ヘーガ・クステンとクヴァルケン群島の間は、ボスニア湾を横断するフェリー(ワサライン、ウーメオ~ヴァーサ間、所要約3.5~4時間)で結ばれており、2つの世界遺産エリアを海路で行き来することができる。

よくある質問

Q. なぜ海岸が「隆起」しているのですか?
A. 最終氷期に大陸氷床の重みで沈み込んでいた大地が、氷が融けて重みから解放されたことで、ゆっくりと元の高さに戻ろうとしているためである(氷河性地殻均衡)。

Q. どのくらいの速さで隆起していますか?
A. 現在も年間8~10ミリメートルという、世界でも有数の速さで隆起が続いており、氷期の終わりから現在までに最大約285メートル隆起したとされる。

Q. 「デ・ギア・モレーン」とは何ですか?
A. 氷河が後退する際に残した、波状の畝がついた洗濯板のような氷堆石(モレーン)のことで、クヴァルケン群島で数多く見ることができる。

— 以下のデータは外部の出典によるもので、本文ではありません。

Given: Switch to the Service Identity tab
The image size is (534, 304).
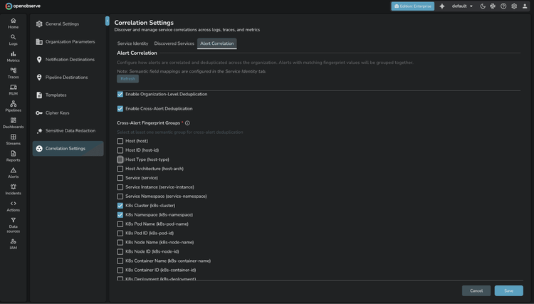Looking at the screenshot, I should click(x=132, y=43).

Q. スウェーデンとフィンランドはどう行き来できますか?
A. ボスニア湾を横断するフェリー(ウーメオ~ヴァーサ間、所要約3.5~4時間)が運航しており、2つの世界遺産エリアを海路で結んでいる。

旅行情報

スウェーデンのヘーガ・クステンとフィンランドのクヴァルケン群島の間は、ワサライン運航のフェリー(ウーメオ~ヴァーサ間、所要約3.5~4時間)で結ばれている。両地域とも遊歩道が整備されており、季節に応じたハイキングなどのアクティビティが行われている。